*** Opening Material for this exercise ***

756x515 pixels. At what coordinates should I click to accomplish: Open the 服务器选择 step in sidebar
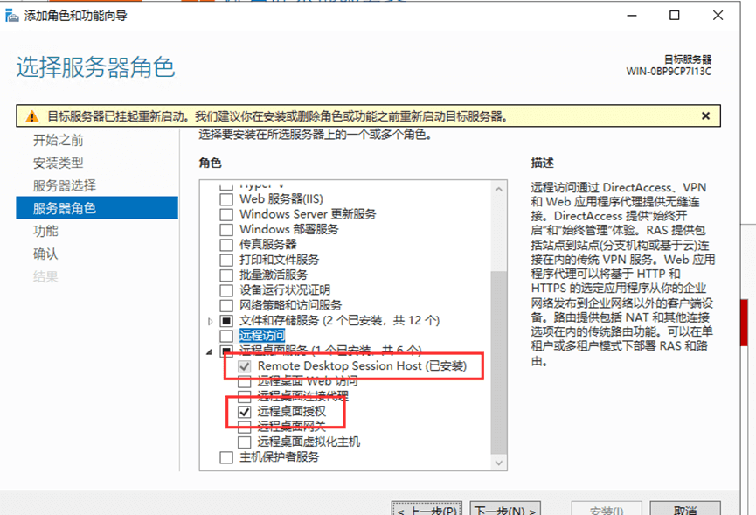[x=65, y=185]
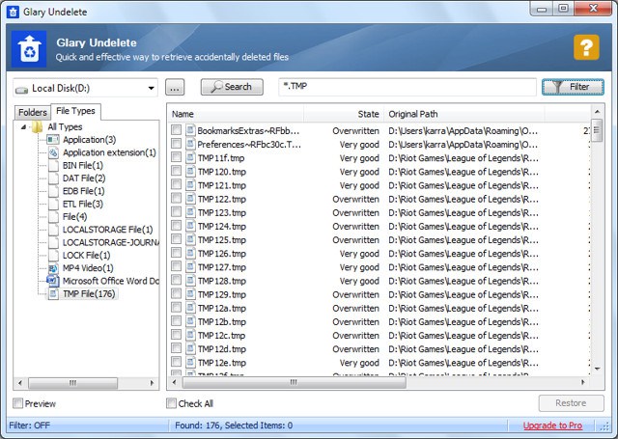This screenshot has height=439, width=618.
Task: Select the MP4 Video file type icon
Action: click(53, 268)
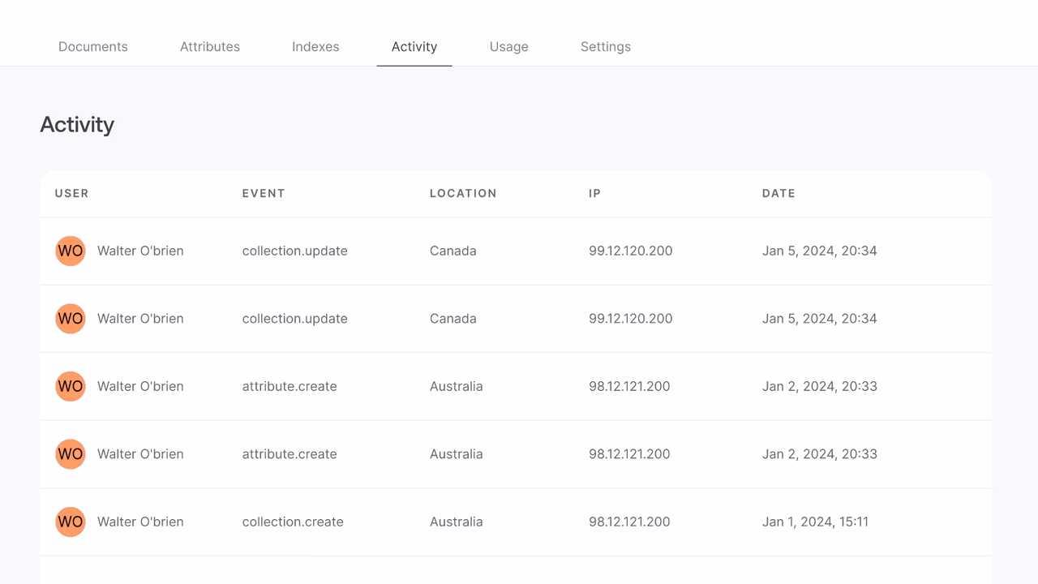1038x584 pixels.
Task: Click the IP column header
Action: 594,193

*** Closing Material for this exercise ***

= Problem description =
Reproduce the data above verbatim, minus any images.

= Written answer =
756x515 pixels. At what coordinates should I click to accomplish: Open the 服务器选择 step in sidebar
[x=65, y=185]
This screenshot has height=439, width=618.
Task: Select the MP4 Video file type icon
Action: click(53, 268)
1038x584 pixels.
Task: Click the IP column header
Action: 594,193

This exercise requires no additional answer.